Le phénomène de territorialisation doit aussi être mis en question, particulièrement son caractère plus ou moins achevé, le degré de polarisation que peuvent exercer les centres de pouvoir, ainsi que la vocation, la cohérence et la conscience des frontières que l’on établit ou que l’on imagine. Il relève, enfin, de logiques plurielles. Entre les entreprises visant à territorialiser les espaces revendiqués et des formes préexistantes ou concurrentes de territorialisation, les tensions sont permanentes.

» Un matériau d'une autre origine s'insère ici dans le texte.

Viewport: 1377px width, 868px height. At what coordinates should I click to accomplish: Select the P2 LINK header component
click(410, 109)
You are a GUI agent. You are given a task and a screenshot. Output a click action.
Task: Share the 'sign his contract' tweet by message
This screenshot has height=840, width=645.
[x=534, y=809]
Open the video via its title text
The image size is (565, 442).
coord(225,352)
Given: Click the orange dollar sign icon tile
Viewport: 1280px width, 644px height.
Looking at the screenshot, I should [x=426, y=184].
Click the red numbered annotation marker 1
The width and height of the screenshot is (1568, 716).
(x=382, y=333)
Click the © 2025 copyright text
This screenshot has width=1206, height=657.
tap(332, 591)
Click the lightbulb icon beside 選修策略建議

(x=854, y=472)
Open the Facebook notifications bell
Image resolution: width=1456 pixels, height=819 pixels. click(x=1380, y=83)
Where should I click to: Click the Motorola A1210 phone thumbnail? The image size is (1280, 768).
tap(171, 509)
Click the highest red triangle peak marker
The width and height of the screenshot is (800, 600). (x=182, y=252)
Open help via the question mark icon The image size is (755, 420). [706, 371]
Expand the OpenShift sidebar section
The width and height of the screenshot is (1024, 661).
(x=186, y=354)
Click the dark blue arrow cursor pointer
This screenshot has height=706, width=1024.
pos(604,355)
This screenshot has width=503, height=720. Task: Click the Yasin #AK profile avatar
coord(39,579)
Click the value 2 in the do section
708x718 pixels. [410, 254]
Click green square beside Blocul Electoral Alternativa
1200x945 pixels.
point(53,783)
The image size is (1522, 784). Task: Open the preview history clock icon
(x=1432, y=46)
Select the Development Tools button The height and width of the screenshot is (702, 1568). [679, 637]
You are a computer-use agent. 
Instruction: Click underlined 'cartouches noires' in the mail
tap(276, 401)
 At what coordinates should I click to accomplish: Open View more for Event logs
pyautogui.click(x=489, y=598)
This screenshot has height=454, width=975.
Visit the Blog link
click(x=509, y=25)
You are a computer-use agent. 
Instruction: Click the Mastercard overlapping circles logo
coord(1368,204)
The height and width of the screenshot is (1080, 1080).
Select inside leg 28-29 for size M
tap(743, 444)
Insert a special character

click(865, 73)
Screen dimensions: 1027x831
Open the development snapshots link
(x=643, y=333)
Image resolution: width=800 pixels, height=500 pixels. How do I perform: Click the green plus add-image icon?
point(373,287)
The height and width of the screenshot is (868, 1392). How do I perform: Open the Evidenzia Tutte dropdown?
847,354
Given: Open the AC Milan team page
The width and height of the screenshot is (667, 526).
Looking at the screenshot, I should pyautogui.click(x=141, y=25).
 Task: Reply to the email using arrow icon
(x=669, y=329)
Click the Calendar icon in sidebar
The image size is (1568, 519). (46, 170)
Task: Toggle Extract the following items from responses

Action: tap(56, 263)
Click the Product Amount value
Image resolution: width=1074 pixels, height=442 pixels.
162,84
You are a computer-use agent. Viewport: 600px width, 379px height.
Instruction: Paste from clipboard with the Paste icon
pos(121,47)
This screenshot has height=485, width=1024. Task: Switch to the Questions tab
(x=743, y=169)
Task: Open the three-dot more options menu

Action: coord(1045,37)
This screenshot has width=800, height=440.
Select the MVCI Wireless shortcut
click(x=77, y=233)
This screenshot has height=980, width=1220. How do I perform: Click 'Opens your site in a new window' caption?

Leur enchevêtrement et leur caractère plus ou moins formel et officiel doit être pleinement pris en compte, tout comme leur perception à diverses échelles, par les groupes, les institutions mais aussi les individus, tous engagés dans des réalités territoriales et impériales multiples.

C’est sur ces bases que s’est engagée en 2018 un cycle annuel de séminaires de recherche organisé à la Villa Finaly, à Florence. Pleinement européen, le projet est principalement porté par Bertrand Haan, Grégoire Salinero (Université Paris 1) et Jean-Philippe Priotti (Université du Littoral-Côte d’Opale). Il est le fruit de l’association du Centre Roland Mousnier et de l’Institut d’Histoire moderne et contemporaine (IHMC), associés à plusieurs équipes de recherche et institutions en France, en Espagne et en Italie : Labex EHNE, CRHAEL/Université du Littoral-Côte d’Opale, Université de Caen/ERLIS, Université Paris VIII, IUF, Universidad de Extremadura, Universidad de Santiago de Compostela, Universidad de Navarra, Columnaria. Red de Excelencia sobre la movilidad de las sociedades y las fronteras de los Mundos Ibéricos (COREDEX), Università degli studi di Firenze, Università di Pisa, Università di Foggia et Università Roma III.

Plusieurs chercheurs rattachés au sous-axe « Analyse des systèmes impériaux » collaborent à ce projet : Laura de Mello, David Chaunu, ainsi que d’autres membres du Centre Roland Mousnier : Adrien Pitor. Les séminaires sont conçus comme des ateliers dans lesquels sont présentés des pistes de recherche, voués à nourrir une réflexion collective menée sur plusieurs années. Ils sont ensuite valorisés sous diverses formes : de manière régulière par la captation vidéo, qui doit, grâce aux soins de Régis Verwimp (IHMC-Institut de la guerre et de la paix), doit faire l’objet d’une diffusion en ligne. En outre, une ou plusieurs publications de synthèse viendront clore le projet.